NUGGETS AND DIVINE PROVIDENCE
By R. V. Larson

What is going on with the first nugget you find? And why, or how, could it be that you found it in your first pan?

I know there are a lot of stories out there of remarkable finds that were made in someone's first pan. I have thought that The Journal could run an ongoing segment where readers could submit their experiences with the phenomenon of their first pan. A nugget in the first pan does happen and the laws of probability will not allow it to be coincidence. So where can we go from here? Does Mother Nature have a hand in this? A reward, so to speak, for your caring enough to be out there prospecting?

We may never know the reasons why, but let me tell you of my experiences with this mystery nugget thing, and then perhaps some of you out there will feel compelled to tell your stories as well.

I was a new comer to the Similkameen River, but not new to panning for gold. I found a new partner while in the real estate business. He was looking for a home with room to park his gold dredge. He and his wife were serious prospectors. They told me about the best dredging river in our state, the Similkameen. It was my first trip with them that my first pan nugget came to pass.

With a shovel in one hand and a gold pan in the other I surveyed the lay of the land and river. A short way up the bank there was a very old tree stump. I reasoned that at flood time that stump could have provided a resting place for some gold. I dug down between the old rotten roots of the stump, filled my gold pan, found a suitable rock beside the river, and panned it down. The result was a nugget about the size of a pea. Where did you get that gravel my friends wife asked? I pointed out the stump and she went to work. By the end of the day she had almost dug that old stump out of the ground, but no more gold. To this day, seventeen years later, the Similkameen has been where I prospect, but I have not found a larger nugget.

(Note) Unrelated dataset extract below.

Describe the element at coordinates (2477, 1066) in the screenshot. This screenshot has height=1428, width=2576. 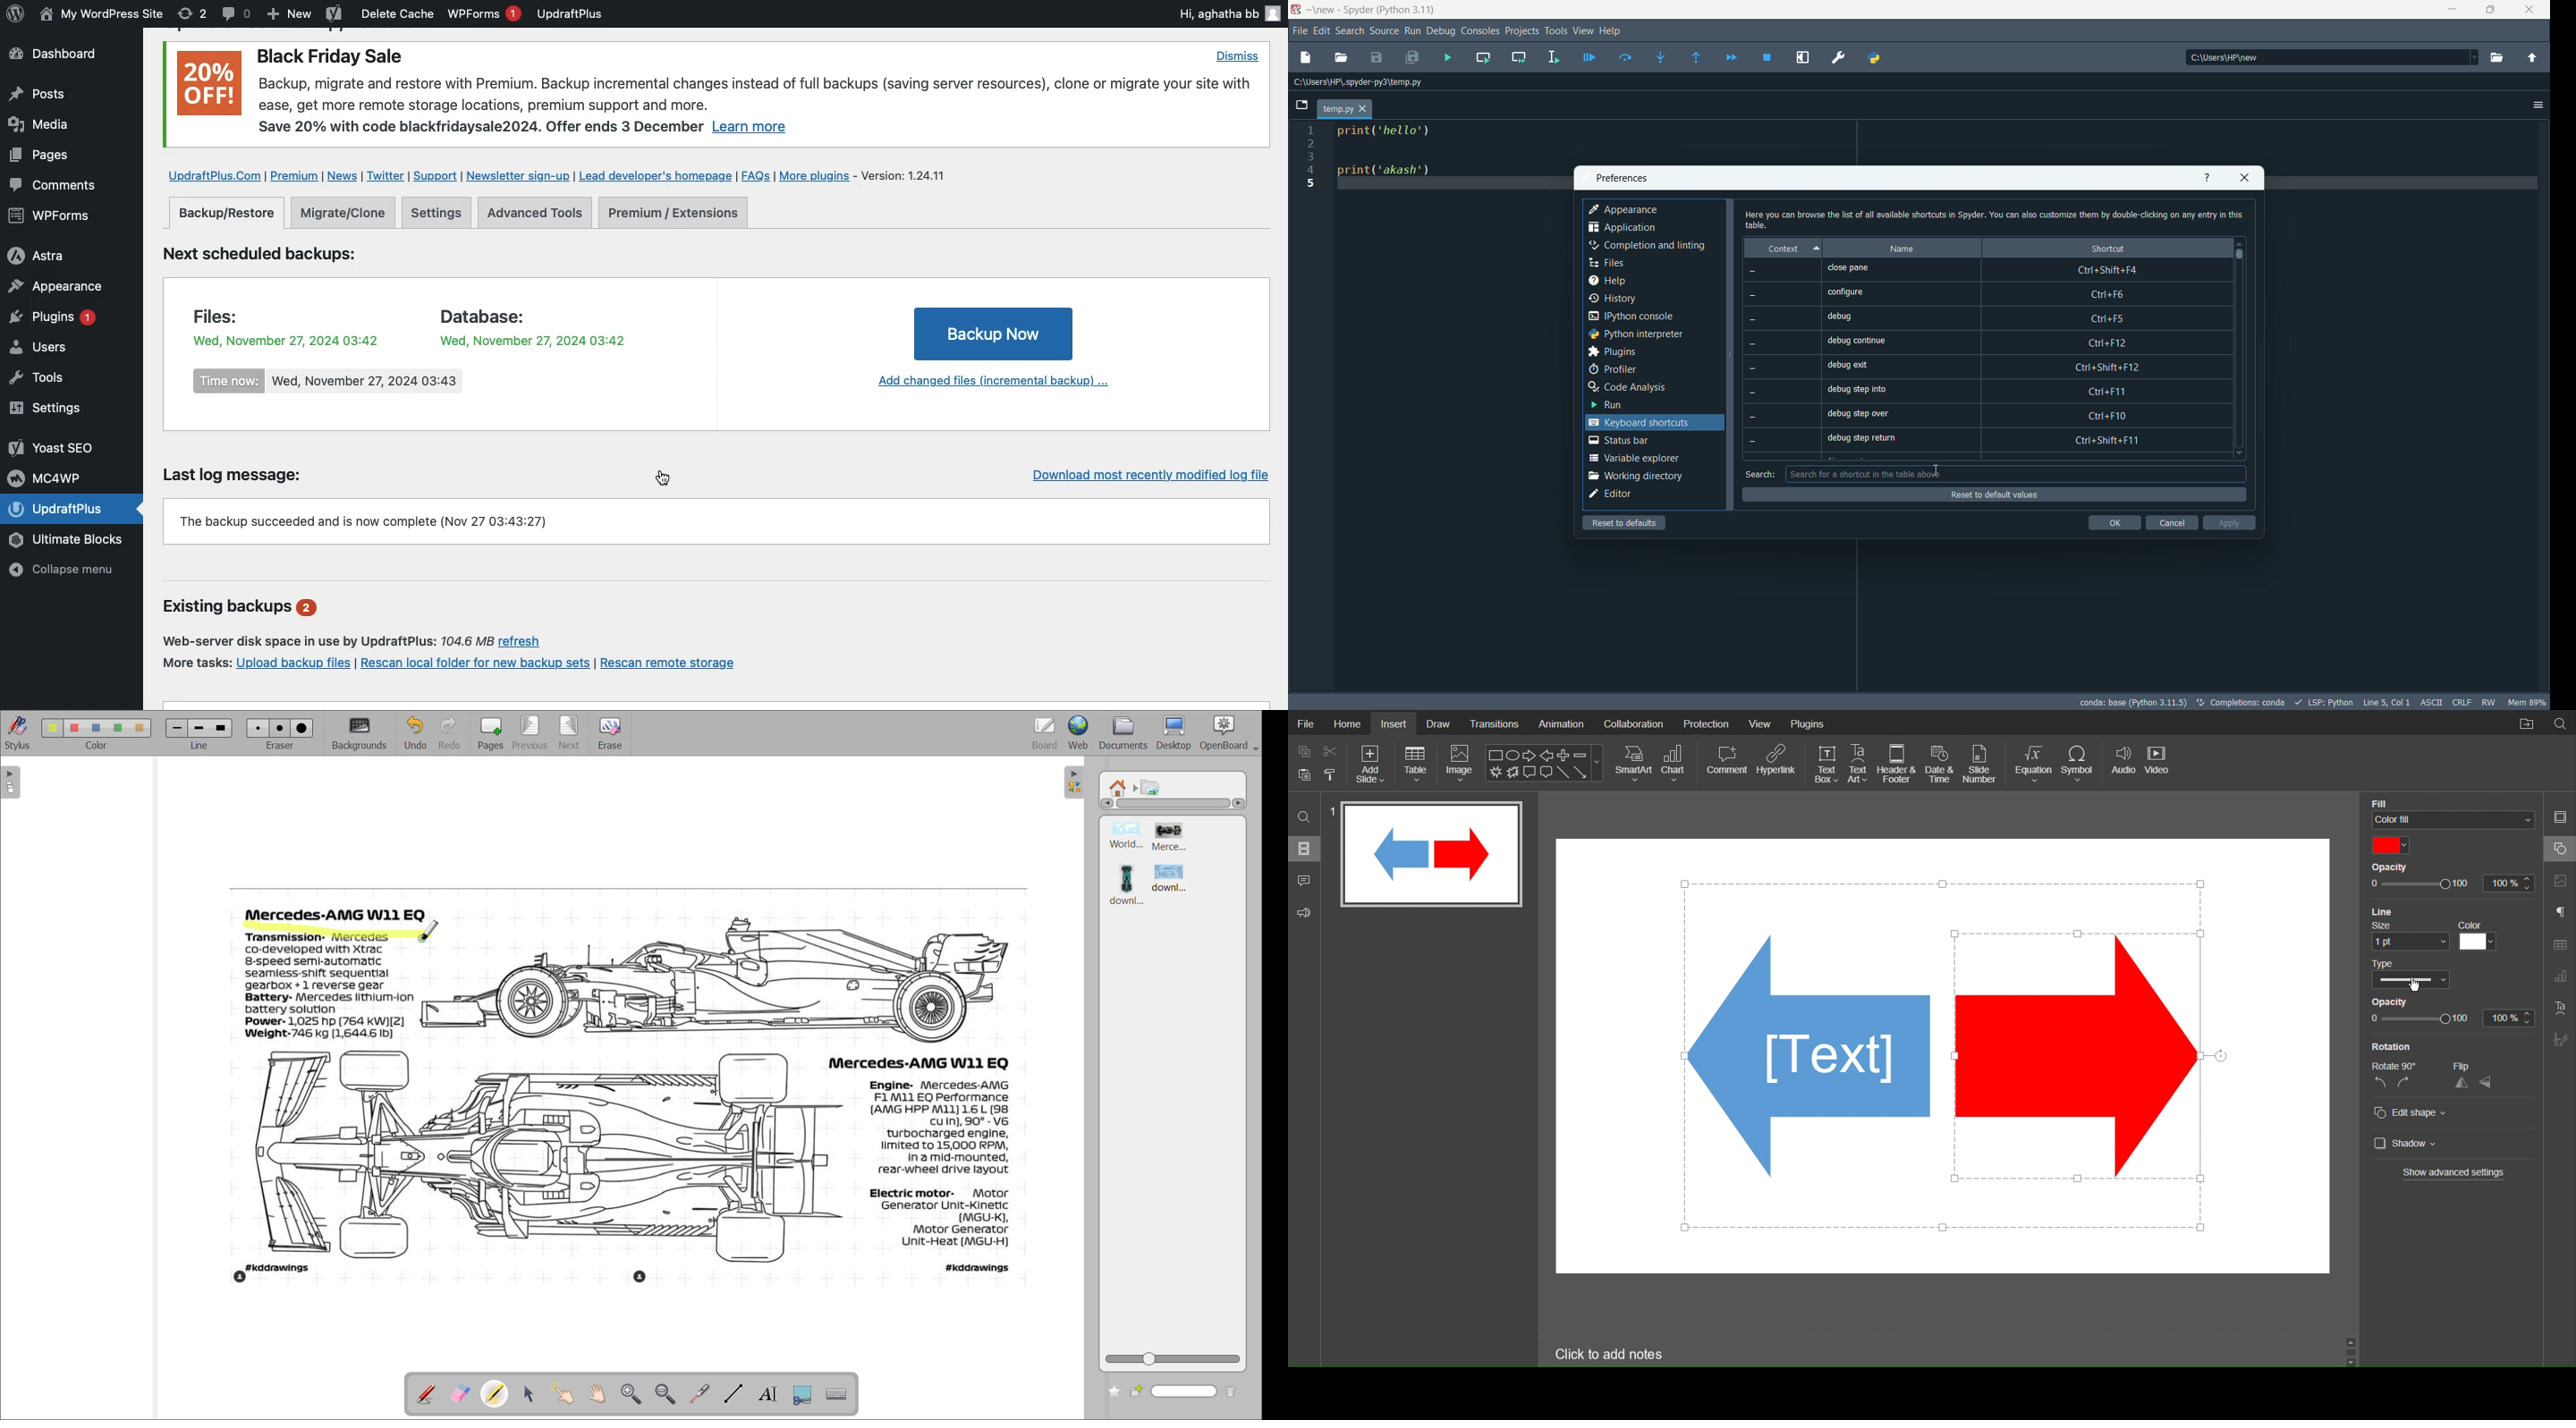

Who could have dreamed that this first pan nugget thing would be replicated a few years later, a short ways downriver?

After years of effort, sinking a shaft to seventy nine feet a short ways from the river, my partner and his wife took leave of the project. Now what was I to do? I wasn't ready to retire from the project I knew would someday payoff, so I had to find new partners. One of the first to step up was my cousin Stan. We soon found ourselves camped in a beautiful spot beside The Similkameen. Stan and his wife in their beautiful motor home and my wife and I in our 63 model travel trailer. Cousin Stan was anxious to try his hand at panning. We went to the river for his first lesson. "Where should I dig?" he asked. I pointed out a spot downstream from a protrusion of bed rock.

He dug a scoop of gravel and started to pan.

A first panning attempt can be an interesting thing to watch. It makes you want to say "no - no - no", then take the pan and say, "do it like this." He had a strong side to side motion that caused material to escape first over one side of the pan and then the other. I was about to show this novice how it's done when he said "I think I'm finding something." I looked at the pan at just the right time to see a bright gold object appear for an instant before the sloshing motion took it back beneath the gravel. After what seemed like forever he reached the point where he picked up the nugget. It was a beauty. Larger than any I had ever found, and in his first pan. He immediately accused me of having planting the nugget as a trick or something. I still remember exactly what my words were in response to his allegation:
"Stan, if that were my nugget, there ain't no way it would end up in your gold pan!"

What is it, this nugget in the first pan thing? Is it Mother Nature's way of thanking you for being out there, in hopes it will keep you coming back? There has to be something going on here that we don't yet understand. It has taken beginners luck to a whole new level.